» **Data for this task**
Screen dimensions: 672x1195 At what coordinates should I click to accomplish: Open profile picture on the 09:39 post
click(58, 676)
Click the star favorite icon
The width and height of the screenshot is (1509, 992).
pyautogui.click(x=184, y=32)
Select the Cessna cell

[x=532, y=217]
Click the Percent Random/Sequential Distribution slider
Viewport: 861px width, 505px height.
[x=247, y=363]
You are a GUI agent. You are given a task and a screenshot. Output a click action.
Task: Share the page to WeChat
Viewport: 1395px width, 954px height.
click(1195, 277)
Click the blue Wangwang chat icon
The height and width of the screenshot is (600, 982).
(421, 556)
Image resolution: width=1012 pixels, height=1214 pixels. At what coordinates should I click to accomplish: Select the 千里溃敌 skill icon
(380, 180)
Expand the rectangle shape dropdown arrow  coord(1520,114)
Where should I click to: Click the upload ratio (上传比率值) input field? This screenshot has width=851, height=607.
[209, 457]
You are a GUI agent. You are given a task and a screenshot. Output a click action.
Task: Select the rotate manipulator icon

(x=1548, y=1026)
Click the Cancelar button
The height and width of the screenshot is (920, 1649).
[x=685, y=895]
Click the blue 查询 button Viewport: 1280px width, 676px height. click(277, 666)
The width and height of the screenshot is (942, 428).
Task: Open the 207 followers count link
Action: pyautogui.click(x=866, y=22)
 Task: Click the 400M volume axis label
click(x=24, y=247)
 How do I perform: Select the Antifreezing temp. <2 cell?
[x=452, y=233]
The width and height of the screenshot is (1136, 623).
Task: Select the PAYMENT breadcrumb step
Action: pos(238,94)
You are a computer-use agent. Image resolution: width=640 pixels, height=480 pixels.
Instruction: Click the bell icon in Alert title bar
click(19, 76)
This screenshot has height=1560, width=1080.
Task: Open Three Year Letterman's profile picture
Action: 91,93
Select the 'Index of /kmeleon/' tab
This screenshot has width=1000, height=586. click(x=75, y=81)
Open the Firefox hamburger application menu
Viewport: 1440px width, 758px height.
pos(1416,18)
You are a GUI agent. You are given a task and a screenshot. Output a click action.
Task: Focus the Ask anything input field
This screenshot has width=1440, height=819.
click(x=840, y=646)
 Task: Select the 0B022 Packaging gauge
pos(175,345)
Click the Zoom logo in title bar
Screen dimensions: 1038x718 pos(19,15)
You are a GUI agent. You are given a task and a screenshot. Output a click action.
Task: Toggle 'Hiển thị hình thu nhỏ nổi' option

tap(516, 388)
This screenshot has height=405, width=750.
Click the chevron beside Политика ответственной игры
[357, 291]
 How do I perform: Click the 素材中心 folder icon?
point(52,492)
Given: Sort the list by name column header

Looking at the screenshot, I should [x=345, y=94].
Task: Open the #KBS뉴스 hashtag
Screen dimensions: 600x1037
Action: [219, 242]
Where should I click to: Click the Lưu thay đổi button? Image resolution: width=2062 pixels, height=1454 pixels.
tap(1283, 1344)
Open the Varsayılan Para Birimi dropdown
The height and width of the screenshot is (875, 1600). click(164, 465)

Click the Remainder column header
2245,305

» **Problem description**
Please copy all of the material above word for word, keeping every line in its original order.

» **Output of the exercise**
Screen dimensions: 672x1195 At what coordinates should I click to accomplish: Open profile picture on the 09:39 post
click(58, 676)
Click the star favorite icon
The width and height of the screenshot is (1509, 992).
pyautogui.click(x=184, y=32)
Select the Cessna cell

[x=532, y=217]
Click the Percent Random/Sequential Distribution slider
Viewport: 861px width, 505px height.
[x=247, y=363]
You are a GUI agent. You are given a task and a screenshot. Output a click action.
Task: Share the page to WeChat
Viewport: 1395px width, 954px height.
click(1195, 277)
Click the blue Wangwang chat icon
The height and width of the screenshot is (600, 982).
(421, 556)
Image resolution: width=1012 pixels, height=1214 pixels. At what coordinates should I click to accomplish: Select the 千里溃敌 skill icon
(380, 180)
Expand the rectangle shape dropdown arrow  coord(1520,114)
Where should I click to: Click the upload ratio (上传比率值) input field? This screenshot has width=851, height=607.
[209, 457]
You are a GUI agent. You are given a task and a screenshot. Output a click action.
Task: Select the rotate manipulator icon

(x=1548, y=1026)
Click the Cancelar button
The height and width of the screenshot is (920, 1649).
[x=685, y=895]
Click the blue 查询 button Viewport: 1280px width, 676px height. click(277, 666)
The width and height of the screenshot is (942, 428).
Task: Open the 207 followers count link
Action: pyautogui.click(x=866, y=22)
 Task: Click the 400M volume axis label
click(x=24, y=247)
 How do I perform: Select the Antifreezing temp. <2 cell?
[x=452, y=233]
The width and height of the screenshot is (1136, 623).
Task: Select the PAYMENT breadcrumb step
Action: pos(238,94)
You are a computer-use agent. Image resolution: width=640 pixels, height=480 pixels.
Instruction: Click the bell icon in Alert title bar
click(19, 76)
This screenshot has height=1560, width=1080.
Task: Open Three Year Letterman's profile picture
Action: 91,93
Select the 'Index of /kmeleon/' tab
This screenshot has width=1000, height=586. click(x=75, y=81)
Open the Firefox hamburger application menu
Viewport: 1440px width, 758px height.
pos(1416,18)
You are a GUI agent. You are given a task and a screenshot. Output a click action.
Task: Focus the Ask anything input field
This screenshot has width=1440, height=819.
click(x=840, y=646)
 Task: Select the 0B022 Packaging gauge
pos(175,345)
Click the Zoom logo in title bar
Screen dimensions: 1038x718 pos(19,15)
You are a GUI agent. You are given a task and a screenshot. Output a click action.
Task: Toggle 'Hiển thị hình thu nhỏ nổi' option

tap(516, 388)
This screenshot has height=405, width=750.
Click the chevron beside Политика ответственной игры
[357, 291]
 How do I perform: Click the 素材中心 folder icon?
point(52,492)
Given: Sort the list by name column header

Looking at the screenshot, I should [x=345, y=94].
Task: Open the #KBS뉴스 hashtag
Screen dimensions: 600x1037
Action: [219, 242]
Where should I click to: Click the Lưu thay đổi button? Image resolution: width=2062 pixels, height=1454 pixels.
tap(1283, 1344)
Open the Varsayılan Para Birimi dropdown
The height and width of the screenshot is (875, 1600). click(164, 465)

Click the Remainder column header
2245,305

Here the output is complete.